● **Reading text**

/---

Alzheon is still trying to build a case for a pivotal trial of its Alzheimer’s candidate, and the company says it has new data backing up the drug’s use in patients genetically predisposed to develop the disease.
The tiny biotech says it will be presenting new findings this week from a pivotal trial of its beta-amyloid-targeting drug tramiprosate (ALZ-801) in patients with two copies of the APOE4 gene and mild Alzheimer’s, which suggest it does better than placebo at stabilizing symptoms over 18 months.
Alzheon has been trying to raise the capital it needs to run another pivotal trial of tramiprosate, but had to withdraw plans for a $80 million-plus IPO earlier this year after a lackluster investor response. That stemmed no doubt from the ever-extending list of amyloid drugs that have failed to move the needle on memory and cognition measures in clinical trials—including tramiprosate itself when it was owned by Neurochem (now known as Bellus Health).
Framingham, Massachusetts-based Alzheon has latched onto data from a North American trial showing that, while the drug flunked overall, it did much better in homozygous APOE4/4 patients, a group that represents around 10% of all Alzheimer’s patients and who tend to be at high risk of developing the disease at an earlier age.
Since then, it’s been trying to raise funds to test its theory with a confirmatory trial specifically designed to include only APOE4/4 individuals. It remains to be seen whether Alzheon will take another stab at a public listing or try to raise funds for a pivotal trial another way but, in the meantime, it is trumpeting what it says are “large clinical benefits” with its drug.
Specifically, the new analysis shows that according to the widely used ADAS-cog rating scale, 57% of patients with mild Alzheimer’s remained “cognitively stable” over the 18-month trial period, compared to just 20% of those on placebo.
A similar pattern was seen when it came to the proportion of patients with minimal or zero decline on the Disability Assessment for Dementia scale over the course of the study, at 46% for tramiprosate versus 18% in the placebo group. The results will be presented on Wednesday at the Alzheimer’s Association International Conference in Chicago.
The data “strengthens the confidence in our pioneering precision medicine approach for ALZ-801 in the genetically-defined population of APOE4/4 homozygous patients with mild or early Alzheimer’s disease,” said Martin Tolar, M.D., Ph.D., Alzheon’s founder and CEO.
He believes a pattern is emerging around drugs that target soluble amyloid fibrils, which include not only tramiprosate but also other candidates such as Biogen’s aducanumab and BAN-2401.
That is “the only therapeutic approach to date that has shown a disease modifying effect in Alzheimer’s patients,” according to Tolar.

\---

● **Provided material**

/---

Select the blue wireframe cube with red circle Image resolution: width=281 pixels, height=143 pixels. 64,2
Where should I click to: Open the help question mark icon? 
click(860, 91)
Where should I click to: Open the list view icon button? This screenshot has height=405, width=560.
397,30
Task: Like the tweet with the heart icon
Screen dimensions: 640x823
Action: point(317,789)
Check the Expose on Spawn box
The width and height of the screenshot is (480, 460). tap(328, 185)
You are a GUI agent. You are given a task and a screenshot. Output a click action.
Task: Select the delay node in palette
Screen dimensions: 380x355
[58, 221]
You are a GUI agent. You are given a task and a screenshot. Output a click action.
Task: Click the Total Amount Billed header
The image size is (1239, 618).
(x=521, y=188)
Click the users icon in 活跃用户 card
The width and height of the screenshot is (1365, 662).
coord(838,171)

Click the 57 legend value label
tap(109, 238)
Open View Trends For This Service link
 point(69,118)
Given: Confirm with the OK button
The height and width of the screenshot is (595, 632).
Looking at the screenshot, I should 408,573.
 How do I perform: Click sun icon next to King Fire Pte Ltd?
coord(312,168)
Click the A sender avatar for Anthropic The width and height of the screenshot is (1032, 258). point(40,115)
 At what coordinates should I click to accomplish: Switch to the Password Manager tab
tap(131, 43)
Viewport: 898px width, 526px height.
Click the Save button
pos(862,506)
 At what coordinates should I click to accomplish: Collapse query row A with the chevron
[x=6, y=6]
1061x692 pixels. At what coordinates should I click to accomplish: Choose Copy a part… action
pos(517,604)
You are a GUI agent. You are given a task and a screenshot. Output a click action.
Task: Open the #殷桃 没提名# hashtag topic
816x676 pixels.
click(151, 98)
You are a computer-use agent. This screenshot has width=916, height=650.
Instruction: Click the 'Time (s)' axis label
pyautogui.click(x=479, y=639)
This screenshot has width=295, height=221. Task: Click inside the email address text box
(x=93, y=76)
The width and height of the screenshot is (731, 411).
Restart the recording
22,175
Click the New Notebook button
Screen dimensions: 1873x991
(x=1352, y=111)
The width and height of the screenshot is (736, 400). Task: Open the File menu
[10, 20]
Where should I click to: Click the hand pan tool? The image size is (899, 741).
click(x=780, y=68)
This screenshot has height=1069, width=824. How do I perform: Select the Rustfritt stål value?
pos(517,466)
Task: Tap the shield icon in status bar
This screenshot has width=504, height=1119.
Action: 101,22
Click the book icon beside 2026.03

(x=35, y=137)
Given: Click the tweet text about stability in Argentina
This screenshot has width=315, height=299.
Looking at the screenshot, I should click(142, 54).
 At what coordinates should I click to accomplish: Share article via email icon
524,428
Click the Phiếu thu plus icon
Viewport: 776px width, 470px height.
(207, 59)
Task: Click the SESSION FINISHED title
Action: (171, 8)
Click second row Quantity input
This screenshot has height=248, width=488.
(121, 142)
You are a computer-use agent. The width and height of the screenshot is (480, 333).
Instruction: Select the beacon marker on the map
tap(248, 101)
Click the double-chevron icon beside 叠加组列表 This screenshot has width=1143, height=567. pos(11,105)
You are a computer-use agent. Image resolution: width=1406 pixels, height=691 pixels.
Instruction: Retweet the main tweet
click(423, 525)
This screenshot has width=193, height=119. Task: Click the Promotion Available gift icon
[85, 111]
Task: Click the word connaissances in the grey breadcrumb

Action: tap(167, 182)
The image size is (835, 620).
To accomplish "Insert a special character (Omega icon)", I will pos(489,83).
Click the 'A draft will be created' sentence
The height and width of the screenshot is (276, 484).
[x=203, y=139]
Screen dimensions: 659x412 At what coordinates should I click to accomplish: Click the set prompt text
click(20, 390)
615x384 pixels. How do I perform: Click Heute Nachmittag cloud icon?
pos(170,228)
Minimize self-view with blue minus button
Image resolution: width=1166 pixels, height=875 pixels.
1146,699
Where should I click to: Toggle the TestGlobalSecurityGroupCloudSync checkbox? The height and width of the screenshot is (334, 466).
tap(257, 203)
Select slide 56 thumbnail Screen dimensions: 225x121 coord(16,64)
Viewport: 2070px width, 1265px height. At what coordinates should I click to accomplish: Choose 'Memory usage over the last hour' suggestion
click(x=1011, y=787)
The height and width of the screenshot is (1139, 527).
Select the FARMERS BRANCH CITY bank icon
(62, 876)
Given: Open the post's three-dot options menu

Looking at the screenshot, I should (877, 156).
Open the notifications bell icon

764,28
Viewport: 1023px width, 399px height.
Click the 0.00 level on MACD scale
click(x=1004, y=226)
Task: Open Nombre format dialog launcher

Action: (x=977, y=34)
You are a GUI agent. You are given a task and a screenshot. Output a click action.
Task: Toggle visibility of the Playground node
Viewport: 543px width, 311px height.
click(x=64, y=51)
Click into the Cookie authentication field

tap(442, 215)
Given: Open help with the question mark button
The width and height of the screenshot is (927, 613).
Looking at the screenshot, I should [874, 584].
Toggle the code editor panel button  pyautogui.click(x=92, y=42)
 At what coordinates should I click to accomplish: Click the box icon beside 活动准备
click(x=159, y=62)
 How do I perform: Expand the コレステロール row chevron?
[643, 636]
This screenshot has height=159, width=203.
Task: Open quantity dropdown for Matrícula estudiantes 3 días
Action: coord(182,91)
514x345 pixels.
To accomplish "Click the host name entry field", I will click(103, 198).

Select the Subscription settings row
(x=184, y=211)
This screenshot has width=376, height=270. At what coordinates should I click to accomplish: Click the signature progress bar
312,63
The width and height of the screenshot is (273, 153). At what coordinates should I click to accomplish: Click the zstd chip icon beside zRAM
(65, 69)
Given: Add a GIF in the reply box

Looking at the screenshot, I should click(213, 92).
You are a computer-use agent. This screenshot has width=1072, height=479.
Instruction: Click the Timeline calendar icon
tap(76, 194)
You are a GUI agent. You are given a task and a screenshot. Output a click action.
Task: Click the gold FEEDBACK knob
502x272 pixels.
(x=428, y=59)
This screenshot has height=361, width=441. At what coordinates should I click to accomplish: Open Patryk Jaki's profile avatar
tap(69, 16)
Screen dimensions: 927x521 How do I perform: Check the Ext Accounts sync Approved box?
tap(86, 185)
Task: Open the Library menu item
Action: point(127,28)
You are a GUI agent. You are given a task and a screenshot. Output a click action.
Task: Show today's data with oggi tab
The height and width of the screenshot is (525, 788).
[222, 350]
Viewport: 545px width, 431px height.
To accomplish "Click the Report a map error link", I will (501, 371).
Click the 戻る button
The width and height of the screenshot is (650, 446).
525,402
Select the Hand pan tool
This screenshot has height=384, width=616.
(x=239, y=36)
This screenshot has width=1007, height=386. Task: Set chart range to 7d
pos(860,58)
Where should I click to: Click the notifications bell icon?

\---

● **Exercise requirements**
**A.** In the article on Alzheon, why does the company want its confirmatory trial to include only APOE4/4 individuals?
**B.** List every drug candidate named in the article on Alzheon.
**C.** Shorten the paragraph of the article on Alzheon that begins "Alzheon has been trying to raise the capital", keeping its main facts.

● **Responses to the tasks**
**A.** Data from a North American trial showed that tramiprosate failed overall but did much better in patients with two copies of the APOE4 gene. Alzheon wants to test that finding in a trial limited to that group.

**B.**
- Tramiprosate (ALZ-801)
- Aducanumab
- BAN-2401

**C.** Alzheon is seeking capital for another pivotal trial of tramiprosate. Earlier this year it withdrew plans for an IPO of more than $80 million because investors showed little interest. That lack of interest likely came from the many amyloid drugs that have failed in clinical trials, including tramiprosate itself under Neurochem, now Bellus Health.